The patches went to Jens Maurer (pci_ids.h), Theodore Y. Ts'o (serial.c
and pci_ids.h) and Tim Waugh (parport_pc.c and pci_ids.h).
Well, and 'extension' may be the wrong word. I just added entries to
pci_ids.h and to the detection tables in parport_pc.c and serial.c
> > pci_announce_device() will be called only if there's no other driver
> > claiming the device. This explains why either the parallel or the serial
> > port will be detected: The first driver loaded will see the device, the
> > next drivers won't.
> There is no need to register more than one driver per PCI device -- just
> create a PCI driver whose probe routine registers serial and parallel,
> and whose remove routine unregisters same.

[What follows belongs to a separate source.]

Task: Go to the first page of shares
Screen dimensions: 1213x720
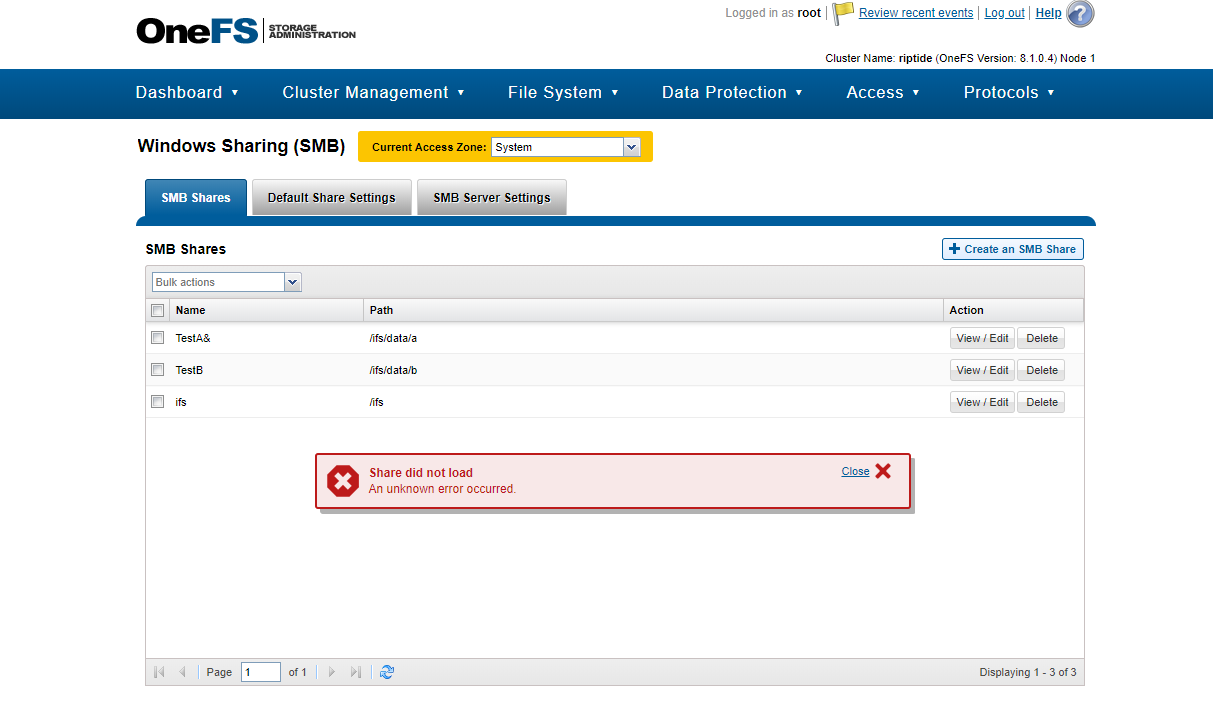Action: tap(158, 671)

This means create a new module, which does the detection and uses
serial.c and parport_pc.c? I could do this (at least try to :-), but I'd
need some help here. I'm not a kernel hacker, and don't know much about
the pci code, module dependencies, driver tables, hotplugging and all
that stuff. If someone could provide a small sample (or skeleton) code
for this, I'd try my best....
On the other hand, how should the serial and parallel driver detect the
netmos card, if it's a independant module? How could this interfere with
devfs? How should devfsd know if it should load serial.o or netmos.o?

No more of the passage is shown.